Rasanya jengah
mendengar bagaimana kepemimpinan negeri ini dalam menjalankan pemerintahan.
Belum banyak terasa perubahan yang jelas dinikmati oleh rakyat. Kepemimpinan
yang diarahakan untuk keluar dari belenggu kompleksitas persoalan, nyatanya
malah berbelit persoalan. Soal penegakan hukum, korupsi masih mendominasi.
Lingkungan kekuasaan masih berbalut pencitraan, dibandingkan dengan kerja
praksis melaksanakan agenda reformasi. Perubahan yang diharapkan untuk
membenahi sistem bernegara malah menjadi belenggu tersendiri akibat
kontrak-kontrak politik. Masing-masing kepentingan berupaya tampil manis
mengatasnamakan kepentingaan rakyat banyak, nyatanya toh mengamankan kekuasaan
ditengah kejengahan rakyat terhadap wakilnya. Sedemikian runyam kah kondisi
negeri ini?
Persoalan yang
mengetengah kepermukaan dalam kehidupan berbangsa dan bernegara, bila
diterjemahkan dengan merujuk Alquran pada surat al-Maidah: 8 terletak pada
konteks keadilan dan taqwa. “Wahai orang-orang yang beriman, jadikanlah kamu
orang yang jujur (dalam memerintah dan mengadili) karena Allah, jadilah kamu
saksi yang adil, dan janganlah kebencian terhadap suatu golongan menjadikan
kamu berlaku tidak adil. Bersikap adillah. Sebab, keadilan itu lebih dekat
kepada taqwa.” Bagi yang memegang kekuasaan, taqwa berarti memerintah
dengan keadilan. Sebaliknya, sikap yang adil itu dekat dengan kualitas taqwa. (M.
Dawam Rahardjo, 2005: 176).
Keadilan dan taqwa kini
tak lagi menjelma sebagaimana mestinya. Ketika keadilan lekat dengan
kepemimpinan, maka diartikan sebagai alat untuk mewujudkan keadilan. Sedangkan
pemimpin sebagai orang yang menggunakan alat itu, maka adalah orang yang
seharusnya benar-benar bertaqwa. Kepemimpinan sebagai alat memungkinkan
sepenuhnya untuk mencapai tingkat keadilan. Selain sebagai bentuk kepercayaan
dilakukan juga usaha agar tidak mengalami kemunduran ummat dalam kehidupan.
Tidak boleh mendominasi, mengusai secara mutlak, menindas. Maka dari itu ada
ajaran yang menyeru pada kebaikan dan mencegak dari kemungkaran, amar ma’ruf
nahi munkar.
Masih merujuk pada
keterangan M. Dawam Rahadja, dalam sejarah Alquran telah melukiskan bagaimana
perilaku elite yang durhaka dan sesat. Yaitu para raja yang zalim, tiran (thaghut).

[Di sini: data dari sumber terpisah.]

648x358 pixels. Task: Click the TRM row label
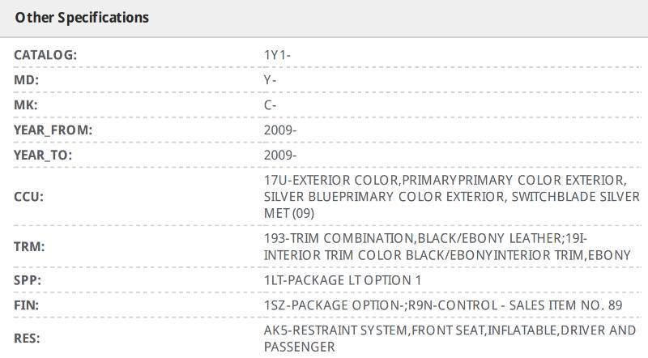(28, 246)
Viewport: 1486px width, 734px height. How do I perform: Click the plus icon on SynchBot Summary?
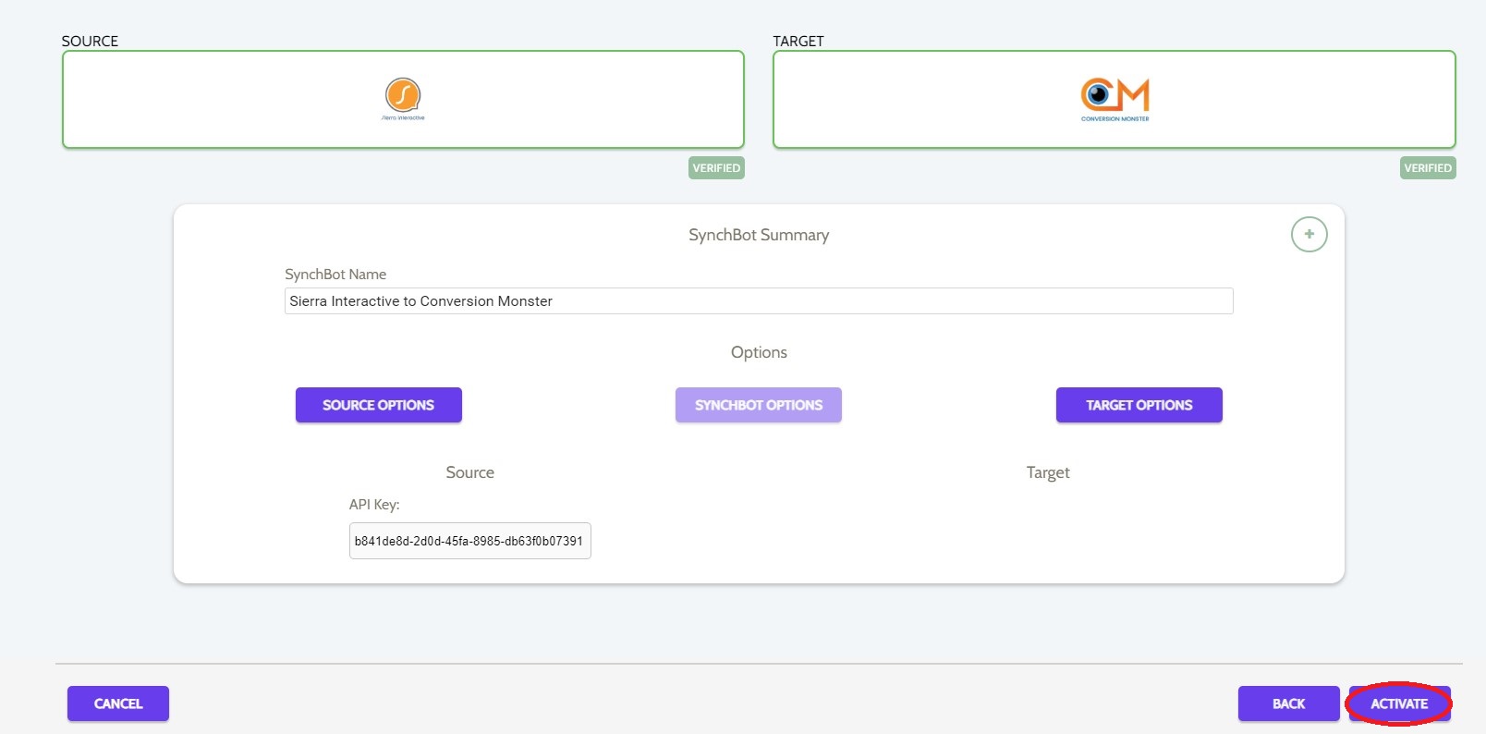pos(1309,234)
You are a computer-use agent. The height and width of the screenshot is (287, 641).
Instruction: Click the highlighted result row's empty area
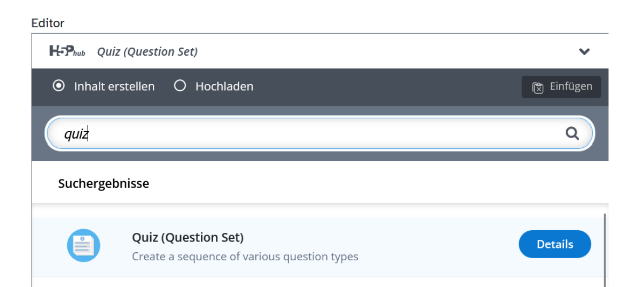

Para pemuka masyarakat yang menolak kebenaran (mala’). Golongan militer
yang kuat (ulu ba’s syadid). Pemimpin rohani yang berlebih-lebih dalam
ajaran agama (ruhban dan ‘ulama). Lapisan masyarakat kaya yang
hidup mewah (muthrafin). Juga bangsa yang amoral seperti umat Nabi Luth.

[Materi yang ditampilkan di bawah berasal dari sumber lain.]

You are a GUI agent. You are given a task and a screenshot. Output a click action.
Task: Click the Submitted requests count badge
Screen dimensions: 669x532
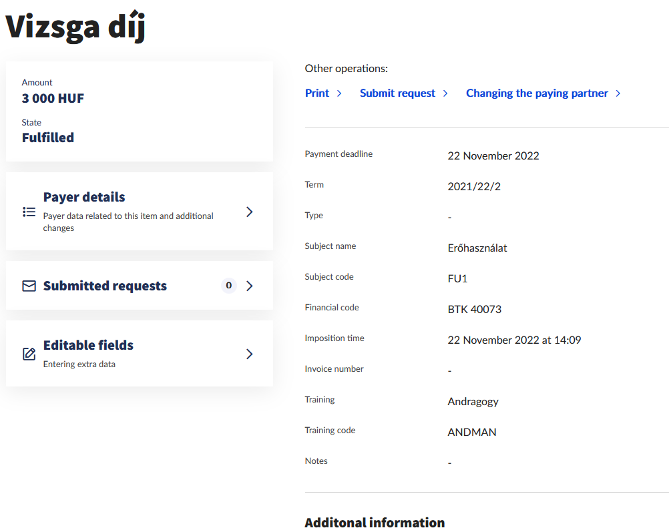[x=228, y=286]
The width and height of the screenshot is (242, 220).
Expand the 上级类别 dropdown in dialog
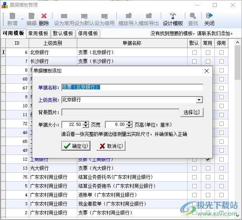pos(199,100)
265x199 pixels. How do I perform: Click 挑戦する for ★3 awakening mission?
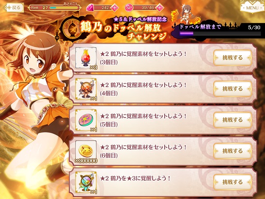pos(233,182)
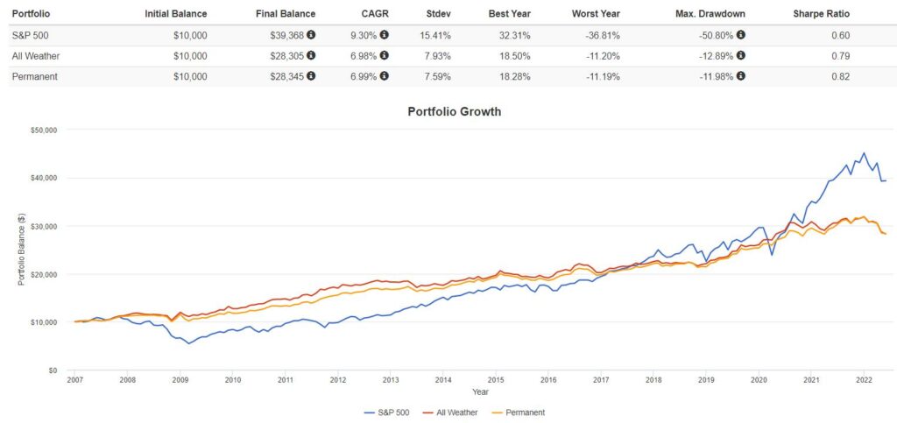Click the Sharpe Ratio column header

[x=820, y=14]
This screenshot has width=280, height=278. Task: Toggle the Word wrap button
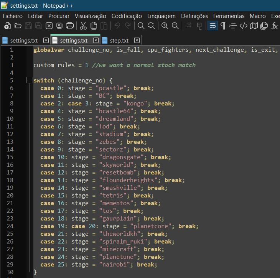pyautogui.click(x=212, y=26)
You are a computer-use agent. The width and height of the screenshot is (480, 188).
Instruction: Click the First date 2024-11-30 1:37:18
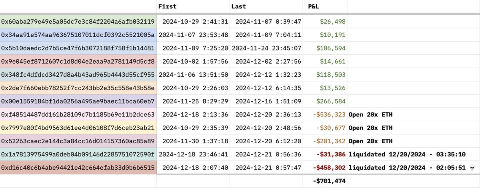pos(193,141)
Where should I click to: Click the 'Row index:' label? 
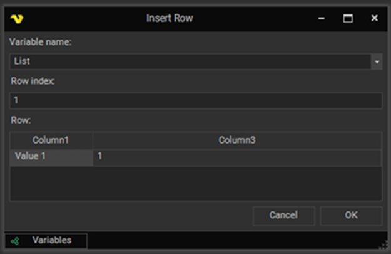33,81
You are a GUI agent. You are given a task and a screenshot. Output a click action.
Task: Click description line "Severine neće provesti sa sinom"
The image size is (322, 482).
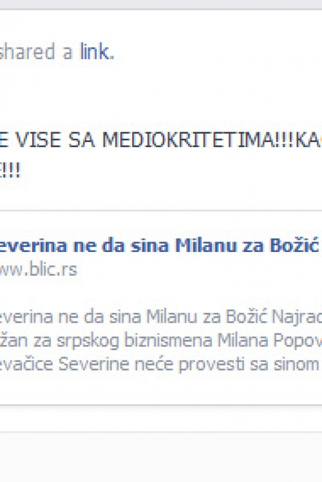pyautogui.click(x=161, y=364)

Masyarakat ekonomi yang korup dan curang (muthaffifun). (ibid,
178). Rekam jejak sejarah demikian sepatutnya menjadi pelajaran. Pelajaran bagi
orang-orang yang berfikir.
Kesempurnaan manusia
sebagai satu-satunya mahluk yang ‘berani’ menerima amanah sebagai khalifah di
muka bumi, dengan begitu letak untuk mencoba membangkitkan kondisi negeri dari
keterpurukan, juga bertampuk pada pundak seorang pemimpin. Untuk itu sebagai
pemimpin (khalifah) pada gilirannya dilengkapi fungsi kepemilikan akan ilmu.
Ilmu untuk mengatur dan mengolah alam semesta. Memiliki kualifikasi berupa
tingkat keimanan dan kearifan. Semua ini dibutuhkan dalam menjalankan
peranannya sebagai khalifah. Jika saja para pemimpin negeri ini takut dari
perbuatan dosa, makna harfiah taqwa, dengan segera negeri ini bangkit dari
keterpurukan menuju negeri yang berketuhanan, berkeadilan, bersatupadu,
bermusyawarah bagi seluruh rakyat Indonesia.